Kilyan aproximou-se mais de Ariela, segurando sua mão. Quando a menina deixou que Kilyan as segurasse, percebeu que suas próprias mãos estavam tremendo e que seu coração deu uma leve acelerada. "Mas que diabos é isso que estou sentindo?", pensou ela, assustada com as novas emoções. A Phi realmente estava mudando-a.

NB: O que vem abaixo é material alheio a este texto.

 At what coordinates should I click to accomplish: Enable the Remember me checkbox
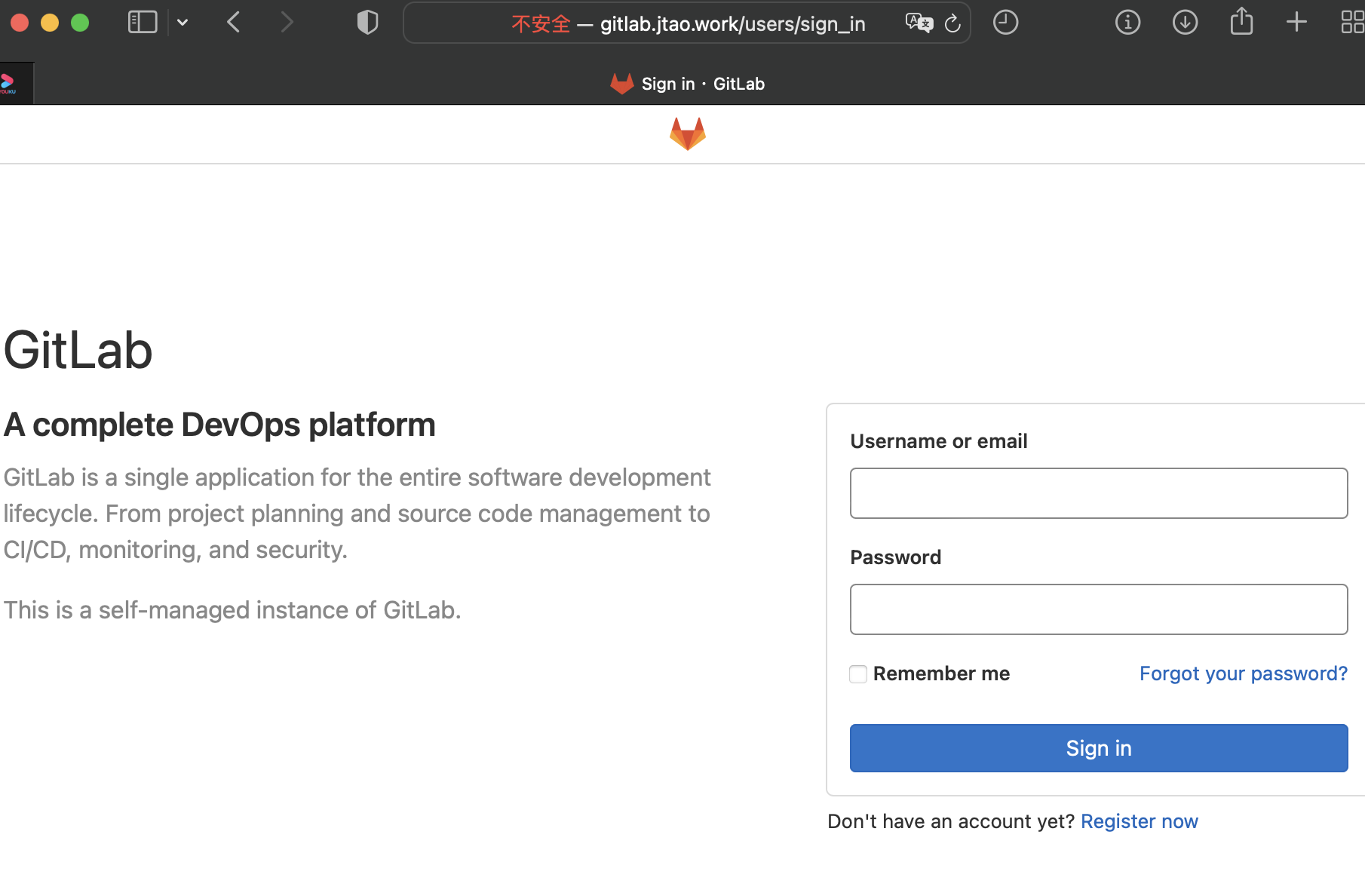click(x=858, y=674)
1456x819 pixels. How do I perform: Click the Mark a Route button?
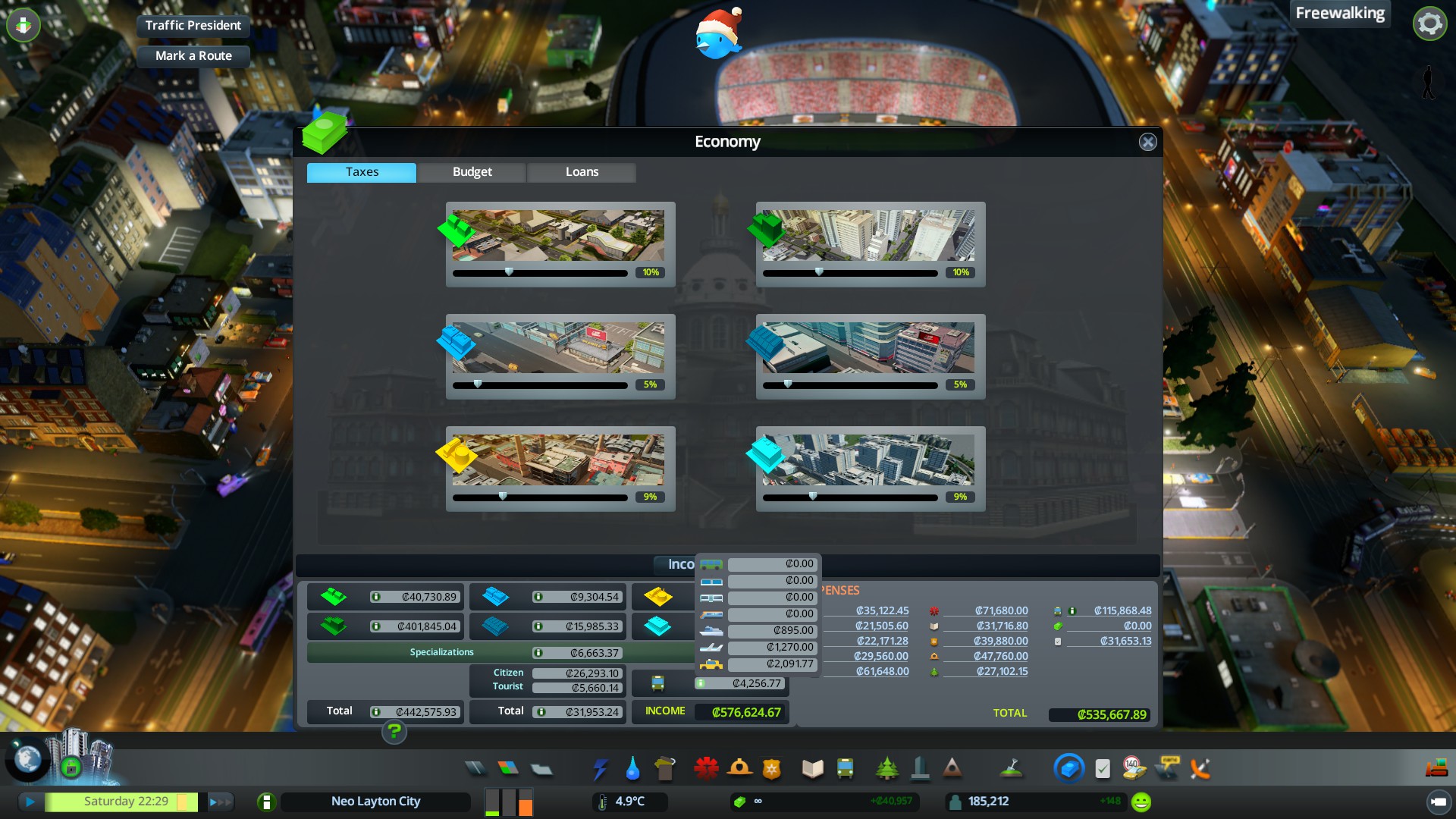pyautogui.click(x=193, y=56)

- Na minha dimensão, eu era obrigado a fazer trabalhos braçais que acabavam com minhas forças... - contou Kilyan, de cabeça baixa. - morava com minha mãe e minha irmã, Fanny, em um casebre, no meio daquele deserto insuportável e fumegante. Foi então que, um dia, um dos homens para quem eu trabalhava foram até nossa casa, alegando que minha irmã de 10 anos já estava na idade ideal para ser vendida em casamento. Fanny começou a chorar e gritar que não queria ir, então um dos homens a chicoteou e a nocauteou. Eu perdi a cabeça e entrei em uma briga com ele. O homem conseguiu me derrubar, mas consegui me erguer dando um último golpe que acabou com sua vida. Essa foi a única vez que cheguei a matar uma pessoa. E me senti péssimo com isso, remoendo o sangue do homem em minhas mãos durante a noite inteira. Porém, eu sabia que era a coisa certa quando minha irmã me abraçou. Desde então comecei a praticar luta para caso houvesse um episódio como aquele de novo, e é por isso que sou bom em lutas corporais. Obrigado, por ter me salvado do fardo de matar aquele homem hoje...

Ariela ficou sem palavras. Queria dizer que sentia muito, sentia muito por aquela vida desgraçada que ele tinha, sentia muito por ter reclamado a vida inteira sendo que ele estava muito pior e mesmo assim conseguiu manter aquele bom humor contagiante. Porém, Ariela sabia que palavras não conseguiriam expressar nada, e foi por isso que, num ato impulsivo de seu corpo, ela se inclinou e colou seus lábios nos dele, num beijo rápido e suave. Ele olhou para ela e abriu um sorriso, bastante surpreso, mas aparentemente satisfeito. Deitaram-se naquele chão duro e adormeceram, com a esperança pairando no ar.